Ahh, soup season. If you ask me, it's the most wonderful time of the year, and if you prod a little further, you'll know I relish the opportunity to dive headfirst into a hearty bowl of harissa, khao soi, rasam or bún bò Huế when temperatures dip below the shiver point of 60 degrees. In recent weeks, I've been obsessed with Ramen Takagi in Oviedo. It's run by Yoko Takagi and her chef husband, Gabriel Leal, whose sole aim is to offer ramen verisimilitude, or perhaps more accurately, ramen that visitors from Japan would endorse.
It's one of the criteria by which the pair judge their ramens and so far, reaction has been positive. "A woman from Kyushu said our tonkotsu was just like home," Yoko tells me. Kyushu, and the city of Fukuoka in particular, is the birthplace of tonkotsu ramen and its creamy paitan base. At Ramen Takagi, pork bones and trotters are boiled down for about 20 hours to form the rich, umami-drenched foundation of the tonkotsu ($13) before being embellished with some delectably decorative components: house-braised pork belly (chashu), wood ear mushrooms (kikurage), marinated soft-boiled egg (ajitamago), pickled ginger and scallions. Squigglers from Sun Noodle are used for the tonkotsu, just as they are for the spicy miso ramen ($13), my soup of choice for three reasons: the broth, which blends a five-hour chintan chicken broth with the 20-hour paitan; the very balanced level of heat (chili paste and ichimi togarashi are used); and the soup's wholly seductive trappings. Chashu and minced pork make handsome additions, sure, but bean sprouts, corn, scallions and bok choy lend real slurp appeal. Its warming qualities go over just as well in 58-degree Oviedo as I imagine it would in wintry Hokkaido.
- Photo by Rob Bartlett
Shio ramen ($12), another staple on that snowy isle, is done here with the sort of refined simplicity that a shio ramen deserves. The clear chicken broth is the star, while the salt-based tare allows for a relatively unadulterated and pure ramen experience. The tare (a concentrated flavoring agent) is crafted from sugar, soy, mirin and untreated sea salt. Yoko emphasizes the importance of using a quality salt for shio ramen, then points out that she uses thinner noodles from Myojo (not Sun) for both the shio as well as the shoyu ramen ($12), a soup made with a clear chicken broth tinged brown with a soy base. The tangy smack of the shoyu is matched by the soft crunch of bamboo shoots and the delicate crisp of nori strips. Like the shio ramen, the shoyu is beautified by chashu, ajitamago, scallions and spinach. A brothless mazesoba ($11) sprinkled with negi mix comprised of fried scallions, yellow onion and garlic is also offered. Just make sure you mix all the ingredients (chashu, mince pork, egg, scallions, nori and negi mix) well before eating.

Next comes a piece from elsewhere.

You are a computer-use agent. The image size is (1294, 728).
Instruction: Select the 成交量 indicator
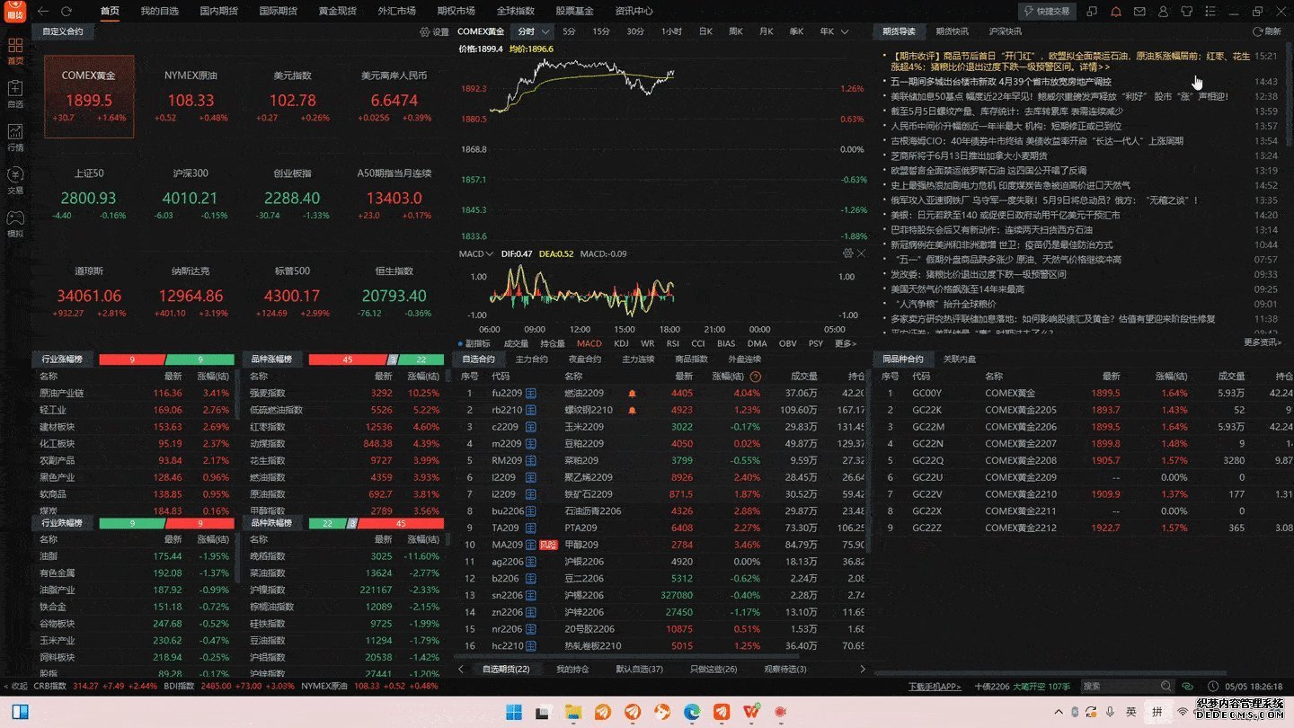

And don't overlook the karaage ($7) or onigiri. The triangles of rice stuffed with everything from tuna mayo ($2.50) to salted plum ($2.50) are very takeout-friendly. BTW: The restaurant isn't seating at 100 percent capacity, which is nice to see. There are four seats at the sushi bar, and table seating is limited to 12 guests. Doesn't seem to be hurting business any. "We're starting to get so busy!" Yoko says, and I can tell this is just the beginning: When the pandemic ends, Ramen Takagi will be inundated and raking it in. I mean, they are sitting on a liquid gold mine, after all.